[Stored items]
——————

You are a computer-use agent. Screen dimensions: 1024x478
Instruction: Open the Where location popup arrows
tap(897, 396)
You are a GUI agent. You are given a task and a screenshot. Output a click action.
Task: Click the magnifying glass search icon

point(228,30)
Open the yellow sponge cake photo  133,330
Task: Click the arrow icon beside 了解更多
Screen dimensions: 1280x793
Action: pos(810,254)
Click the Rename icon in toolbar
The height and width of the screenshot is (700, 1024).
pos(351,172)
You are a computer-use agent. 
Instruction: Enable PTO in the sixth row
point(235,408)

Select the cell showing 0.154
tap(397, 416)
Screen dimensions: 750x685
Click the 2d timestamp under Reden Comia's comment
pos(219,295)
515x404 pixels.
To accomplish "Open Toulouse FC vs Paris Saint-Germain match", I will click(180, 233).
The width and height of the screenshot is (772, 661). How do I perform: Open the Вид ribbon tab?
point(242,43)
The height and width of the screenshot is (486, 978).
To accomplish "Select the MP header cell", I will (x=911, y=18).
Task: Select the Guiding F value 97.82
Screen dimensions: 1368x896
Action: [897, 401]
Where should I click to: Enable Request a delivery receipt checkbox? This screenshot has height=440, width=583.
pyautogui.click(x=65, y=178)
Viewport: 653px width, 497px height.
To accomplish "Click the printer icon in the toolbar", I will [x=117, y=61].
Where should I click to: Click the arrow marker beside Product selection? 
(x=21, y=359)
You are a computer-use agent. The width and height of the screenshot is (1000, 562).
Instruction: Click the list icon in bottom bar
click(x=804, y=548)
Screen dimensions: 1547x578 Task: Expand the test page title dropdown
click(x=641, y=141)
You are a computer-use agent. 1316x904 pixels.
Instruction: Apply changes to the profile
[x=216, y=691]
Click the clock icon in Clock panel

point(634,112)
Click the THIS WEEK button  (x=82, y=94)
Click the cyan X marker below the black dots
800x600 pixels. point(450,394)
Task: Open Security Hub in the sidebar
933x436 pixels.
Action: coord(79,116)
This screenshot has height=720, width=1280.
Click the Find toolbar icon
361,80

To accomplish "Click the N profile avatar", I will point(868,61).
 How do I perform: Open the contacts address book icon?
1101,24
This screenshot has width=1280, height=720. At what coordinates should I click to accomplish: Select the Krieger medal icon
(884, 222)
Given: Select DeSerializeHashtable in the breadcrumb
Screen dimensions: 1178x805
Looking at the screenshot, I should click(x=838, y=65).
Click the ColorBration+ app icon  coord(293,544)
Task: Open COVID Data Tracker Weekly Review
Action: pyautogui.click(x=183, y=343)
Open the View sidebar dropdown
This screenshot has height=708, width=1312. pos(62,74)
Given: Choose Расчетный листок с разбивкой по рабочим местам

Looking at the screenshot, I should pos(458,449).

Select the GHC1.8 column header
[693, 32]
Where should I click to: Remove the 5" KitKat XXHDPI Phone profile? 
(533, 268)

——————

Work instructions: Please write out, exactly as they appear, the lines from the one containing "Click the ColorBration+" through the last line of the records above, and nothing more.

Task answer:
Click the ColorBration+ app icon  coord(293,544)
Task: Open COVID Data Tracker Weekly Review
Action: pyautogui.click(x=183, y=343)
Open the View sidebar dropdown
This screenshot has height=708, width=1312. pos(62,74)
Given: Choose Расчетный листок с разбивкой по рабочим местам

Looking at the screenshot, I should pos(458,449).

Select the GHC1.8 column header
[693, 32]
Where should I click to: Remove the 5" KitKat XXHDPI Phone profile? 
(533, 268)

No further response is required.